Andreoni, Covid sta tornando nelle case

Infettivologia | Redazione DottNet | 15/09/2020 14:28

'Con l'aumento dell'età dei casi, le terapie intensive si riempiranno di più'

 "Qualche settimana fa i nuovi casi avevano una media di 25 anni, oggi è salita a 35 anni.

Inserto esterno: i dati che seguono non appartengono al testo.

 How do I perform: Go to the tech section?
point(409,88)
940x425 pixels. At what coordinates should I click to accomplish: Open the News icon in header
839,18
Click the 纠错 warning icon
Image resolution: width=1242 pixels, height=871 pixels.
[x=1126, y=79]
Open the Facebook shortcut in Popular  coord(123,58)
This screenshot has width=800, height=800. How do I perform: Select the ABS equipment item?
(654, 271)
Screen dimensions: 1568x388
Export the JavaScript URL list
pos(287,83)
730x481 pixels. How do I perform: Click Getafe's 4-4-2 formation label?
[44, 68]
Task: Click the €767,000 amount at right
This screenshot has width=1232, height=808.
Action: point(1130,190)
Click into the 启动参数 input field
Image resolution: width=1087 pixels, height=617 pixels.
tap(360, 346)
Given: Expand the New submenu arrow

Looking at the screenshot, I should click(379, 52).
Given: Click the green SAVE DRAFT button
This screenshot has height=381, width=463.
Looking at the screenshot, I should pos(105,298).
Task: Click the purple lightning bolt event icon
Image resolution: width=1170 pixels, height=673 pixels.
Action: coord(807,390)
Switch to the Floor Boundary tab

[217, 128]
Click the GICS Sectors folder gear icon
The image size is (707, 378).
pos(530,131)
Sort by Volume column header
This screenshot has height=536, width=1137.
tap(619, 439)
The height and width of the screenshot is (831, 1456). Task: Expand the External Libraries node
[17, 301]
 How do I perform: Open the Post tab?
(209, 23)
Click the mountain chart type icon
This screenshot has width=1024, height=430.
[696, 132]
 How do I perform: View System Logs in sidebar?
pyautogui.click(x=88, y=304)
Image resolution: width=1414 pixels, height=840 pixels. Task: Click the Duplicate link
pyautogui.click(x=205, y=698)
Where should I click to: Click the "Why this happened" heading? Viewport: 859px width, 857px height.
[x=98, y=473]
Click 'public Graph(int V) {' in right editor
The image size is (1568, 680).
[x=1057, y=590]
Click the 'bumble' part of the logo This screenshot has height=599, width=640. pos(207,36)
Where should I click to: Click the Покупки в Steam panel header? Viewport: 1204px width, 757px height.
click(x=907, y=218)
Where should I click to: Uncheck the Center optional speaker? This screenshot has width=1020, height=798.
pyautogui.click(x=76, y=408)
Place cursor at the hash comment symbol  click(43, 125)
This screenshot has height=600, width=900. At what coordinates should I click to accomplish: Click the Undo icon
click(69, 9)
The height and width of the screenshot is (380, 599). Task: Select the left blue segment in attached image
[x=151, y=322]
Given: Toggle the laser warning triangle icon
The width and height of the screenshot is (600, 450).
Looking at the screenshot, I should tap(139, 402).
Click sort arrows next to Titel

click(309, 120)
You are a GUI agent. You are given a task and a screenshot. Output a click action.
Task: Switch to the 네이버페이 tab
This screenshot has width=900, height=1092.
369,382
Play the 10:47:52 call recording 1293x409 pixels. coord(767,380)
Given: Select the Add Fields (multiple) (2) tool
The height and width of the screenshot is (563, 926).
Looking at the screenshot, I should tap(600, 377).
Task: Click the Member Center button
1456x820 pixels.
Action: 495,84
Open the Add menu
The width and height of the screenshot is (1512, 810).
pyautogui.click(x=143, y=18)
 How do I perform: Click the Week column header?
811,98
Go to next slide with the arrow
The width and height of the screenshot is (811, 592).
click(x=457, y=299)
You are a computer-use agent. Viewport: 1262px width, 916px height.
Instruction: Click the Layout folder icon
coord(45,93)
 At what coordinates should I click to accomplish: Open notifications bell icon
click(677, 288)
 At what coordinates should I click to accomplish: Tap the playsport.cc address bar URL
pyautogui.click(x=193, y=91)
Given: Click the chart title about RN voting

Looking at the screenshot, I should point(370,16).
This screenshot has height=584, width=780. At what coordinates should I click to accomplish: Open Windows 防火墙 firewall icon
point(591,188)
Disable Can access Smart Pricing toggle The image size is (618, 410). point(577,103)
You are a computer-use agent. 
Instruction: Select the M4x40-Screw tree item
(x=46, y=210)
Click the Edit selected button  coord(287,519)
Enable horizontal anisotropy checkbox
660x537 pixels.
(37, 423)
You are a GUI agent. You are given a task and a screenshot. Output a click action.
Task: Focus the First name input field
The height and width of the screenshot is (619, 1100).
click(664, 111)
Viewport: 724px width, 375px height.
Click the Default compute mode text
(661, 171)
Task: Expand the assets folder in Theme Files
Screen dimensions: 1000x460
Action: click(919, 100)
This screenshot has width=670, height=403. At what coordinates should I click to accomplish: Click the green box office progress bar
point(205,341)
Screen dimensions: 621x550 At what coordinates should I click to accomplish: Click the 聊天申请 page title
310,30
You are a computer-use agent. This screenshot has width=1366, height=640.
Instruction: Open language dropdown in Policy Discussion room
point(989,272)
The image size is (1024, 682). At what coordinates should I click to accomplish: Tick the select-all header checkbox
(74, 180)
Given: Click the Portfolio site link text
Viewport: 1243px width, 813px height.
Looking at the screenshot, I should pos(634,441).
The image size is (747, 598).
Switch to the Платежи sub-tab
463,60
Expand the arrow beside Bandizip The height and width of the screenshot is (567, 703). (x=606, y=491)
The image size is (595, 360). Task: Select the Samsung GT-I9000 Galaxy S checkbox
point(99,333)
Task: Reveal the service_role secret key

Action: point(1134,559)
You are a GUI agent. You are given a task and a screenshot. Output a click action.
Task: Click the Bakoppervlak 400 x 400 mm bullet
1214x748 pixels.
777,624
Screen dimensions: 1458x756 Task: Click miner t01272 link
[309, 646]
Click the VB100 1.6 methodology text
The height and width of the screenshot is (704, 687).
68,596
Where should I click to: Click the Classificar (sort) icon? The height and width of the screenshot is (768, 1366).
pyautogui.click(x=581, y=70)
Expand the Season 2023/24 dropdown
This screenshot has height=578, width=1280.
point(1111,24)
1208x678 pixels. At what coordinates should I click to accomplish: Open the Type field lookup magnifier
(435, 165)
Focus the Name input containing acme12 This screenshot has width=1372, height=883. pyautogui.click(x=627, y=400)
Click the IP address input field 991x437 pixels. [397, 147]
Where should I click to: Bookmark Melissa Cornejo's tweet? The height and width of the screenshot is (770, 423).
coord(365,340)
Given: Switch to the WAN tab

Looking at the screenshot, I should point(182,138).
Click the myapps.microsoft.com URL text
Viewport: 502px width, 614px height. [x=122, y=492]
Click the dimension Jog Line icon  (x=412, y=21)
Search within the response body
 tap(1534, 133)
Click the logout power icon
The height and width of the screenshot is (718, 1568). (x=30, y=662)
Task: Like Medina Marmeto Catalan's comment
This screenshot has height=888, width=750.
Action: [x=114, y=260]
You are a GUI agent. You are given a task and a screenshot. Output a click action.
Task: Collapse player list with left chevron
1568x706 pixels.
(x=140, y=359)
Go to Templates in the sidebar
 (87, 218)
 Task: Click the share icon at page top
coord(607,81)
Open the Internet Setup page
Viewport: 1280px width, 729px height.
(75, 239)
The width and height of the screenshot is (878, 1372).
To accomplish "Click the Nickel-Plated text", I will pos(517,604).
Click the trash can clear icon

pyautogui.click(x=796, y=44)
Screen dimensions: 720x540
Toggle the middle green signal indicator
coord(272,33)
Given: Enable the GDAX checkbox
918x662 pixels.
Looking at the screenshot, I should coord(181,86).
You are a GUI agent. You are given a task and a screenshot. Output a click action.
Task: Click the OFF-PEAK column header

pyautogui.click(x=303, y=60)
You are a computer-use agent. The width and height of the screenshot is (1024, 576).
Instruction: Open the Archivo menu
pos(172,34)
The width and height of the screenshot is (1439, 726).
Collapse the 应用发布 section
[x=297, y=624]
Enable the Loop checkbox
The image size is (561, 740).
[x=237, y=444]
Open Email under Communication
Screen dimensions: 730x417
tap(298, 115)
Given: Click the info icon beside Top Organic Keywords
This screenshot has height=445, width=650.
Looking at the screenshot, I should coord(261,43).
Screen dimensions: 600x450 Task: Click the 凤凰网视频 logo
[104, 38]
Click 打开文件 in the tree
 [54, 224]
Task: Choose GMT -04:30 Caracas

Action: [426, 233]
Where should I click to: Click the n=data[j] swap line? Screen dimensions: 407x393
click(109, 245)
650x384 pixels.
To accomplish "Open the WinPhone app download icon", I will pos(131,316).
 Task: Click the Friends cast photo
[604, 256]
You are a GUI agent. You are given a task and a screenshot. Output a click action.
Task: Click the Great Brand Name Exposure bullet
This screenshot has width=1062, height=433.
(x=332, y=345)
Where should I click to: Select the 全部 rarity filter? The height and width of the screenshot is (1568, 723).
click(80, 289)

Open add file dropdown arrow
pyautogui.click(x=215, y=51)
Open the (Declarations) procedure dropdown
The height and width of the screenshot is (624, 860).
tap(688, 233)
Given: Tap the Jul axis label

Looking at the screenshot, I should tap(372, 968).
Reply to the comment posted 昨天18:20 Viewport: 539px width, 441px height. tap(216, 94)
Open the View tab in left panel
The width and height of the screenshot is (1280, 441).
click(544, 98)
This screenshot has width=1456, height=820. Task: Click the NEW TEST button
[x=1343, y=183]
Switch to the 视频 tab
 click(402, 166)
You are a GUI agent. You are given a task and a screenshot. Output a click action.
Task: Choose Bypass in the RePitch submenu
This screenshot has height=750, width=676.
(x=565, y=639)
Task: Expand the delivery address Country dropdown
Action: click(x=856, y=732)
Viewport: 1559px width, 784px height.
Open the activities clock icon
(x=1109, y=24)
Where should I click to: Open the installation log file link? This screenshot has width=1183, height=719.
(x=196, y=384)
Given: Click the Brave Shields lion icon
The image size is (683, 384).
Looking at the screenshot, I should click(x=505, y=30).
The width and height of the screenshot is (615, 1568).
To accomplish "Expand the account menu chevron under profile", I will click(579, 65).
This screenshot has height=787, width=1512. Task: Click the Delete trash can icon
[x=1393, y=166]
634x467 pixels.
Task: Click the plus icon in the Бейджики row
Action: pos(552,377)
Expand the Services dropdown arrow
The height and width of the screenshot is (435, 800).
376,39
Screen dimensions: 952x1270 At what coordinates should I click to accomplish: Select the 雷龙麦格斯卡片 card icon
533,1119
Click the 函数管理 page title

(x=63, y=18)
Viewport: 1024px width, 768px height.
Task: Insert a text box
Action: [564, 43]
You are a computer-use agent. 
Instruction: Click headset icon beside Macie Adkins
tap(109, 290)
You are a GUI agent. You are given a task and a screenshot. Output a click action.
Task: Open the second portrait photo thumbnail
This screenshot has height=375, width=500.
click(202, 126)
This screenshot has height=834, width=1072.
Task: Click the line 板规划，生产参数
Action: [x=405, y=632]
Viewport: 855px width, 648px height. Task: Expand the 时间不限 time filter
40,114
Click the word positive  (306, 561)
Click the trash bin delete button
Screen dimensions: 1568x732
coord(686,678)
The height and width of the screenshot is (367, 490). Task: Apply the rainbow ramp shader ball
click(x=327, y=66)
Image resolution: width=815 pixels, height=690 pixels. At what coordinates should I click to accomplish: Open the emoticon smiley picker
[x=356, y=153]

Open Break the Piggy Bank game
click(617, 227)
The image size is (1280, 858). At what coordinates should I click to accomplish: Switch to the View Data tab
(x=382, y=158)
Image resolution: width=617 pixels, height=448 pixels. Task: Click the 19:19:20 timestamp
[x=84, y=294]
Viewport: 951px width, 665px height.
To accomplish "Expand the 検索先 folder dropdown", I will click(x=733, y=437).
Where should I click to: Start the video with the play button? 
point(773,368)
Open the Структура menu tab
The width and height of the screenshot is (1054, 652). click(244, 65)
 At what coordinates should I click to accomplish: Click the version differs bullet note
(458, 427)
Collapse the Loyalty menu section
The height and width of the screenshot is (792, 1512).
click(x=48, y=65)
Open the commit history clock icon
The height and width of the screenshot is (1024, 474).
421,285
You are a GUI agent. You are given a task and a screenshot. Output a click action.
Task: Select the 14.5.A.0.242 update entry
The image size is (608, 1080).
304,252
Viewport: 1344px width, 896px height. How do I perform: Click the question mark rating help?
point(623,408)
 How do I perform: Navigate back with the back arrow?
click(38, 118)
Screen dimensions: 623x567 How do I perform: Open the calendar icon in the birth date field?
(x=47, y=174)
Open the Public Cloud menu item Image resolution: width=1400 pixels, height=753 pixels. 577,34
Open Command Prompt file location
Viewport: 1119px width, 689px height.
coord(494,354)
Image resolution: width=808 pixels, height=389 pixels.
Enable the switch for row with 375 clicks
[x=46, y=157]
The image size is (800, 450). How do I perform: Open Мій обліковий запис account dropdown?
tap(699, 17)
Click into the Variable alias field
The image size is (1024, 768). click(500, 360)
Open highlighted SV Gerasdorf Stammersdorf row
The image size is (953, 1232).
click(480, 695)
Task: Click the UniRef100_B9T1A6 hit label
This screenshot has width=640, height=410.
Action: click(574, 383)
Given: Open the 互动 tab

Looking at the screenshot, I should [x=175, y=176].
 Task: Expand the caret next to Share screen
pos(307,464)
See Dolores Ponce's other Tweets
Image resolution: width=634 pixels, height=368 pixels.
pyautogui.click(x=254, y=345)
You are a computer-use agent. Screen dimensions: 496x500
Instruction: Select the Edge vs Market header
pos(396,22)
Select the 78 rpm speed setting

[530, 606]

Questo vuol dire che dalla strada l'epidemia sta tornando nelle case.  Man mano che la mediana dell'età salirà e inizierà ad arrivare a 40-45-50 anni gli ospedali si riempiranno di più, le terapie intensive si riempiranno di più". Lo afferma il direttore Unità Malattie infettive al Policlinico Tor Vergata di Roma a Cusano Italia Tv, sottolineando che "questa è la responsabilità che in questo momento i giovani hanno: sono i veri baluardi contro l'epidemia". "SarsCov2 - ha spiegato - è un virus che si comporta in maniera anomala, noi siamo abituati a vedere che nelle infezioni acute come influenza, raffreddore o polmonite, il virus ha una durata breve. Questo virus invece addirittura può rimanere nell'organismo per più di 100 giorni. E' un virus nuovo che ci sta insegnando tante cose. Non è facile dare delle risposte, è un mondo tutto da scoprire per noi. Abbiamo aspettato l'estate perché immaginavamo che questo virus si affievolisse, tendesse a scomparire. Questo non è successo, perché questo è un virus che si adatta perfettamente alle nostre cellule rispetto ad altri coronavirus". Si è "poco interessato del cambiamento climatico, anzi durante l'estate si è molto rinvigorito come numero di infezioni, anche a causa dei nostri comportamenti. In autunno noi staremo molto meno all'aperto e più in luoghi chiusi, questa semplice banalità aumenterà il numero di casi". L'ambiente chiuso, conclude, "facilita il contagio quindi in quelle situazioni dovremo stare particolarmente attenti. Ogni volta che stiamo al chiuso dobbiamo mantenere degli atteggiamenti di distanziamento e uso delle mascherine ancora più attento di quello che facciamo attualmente".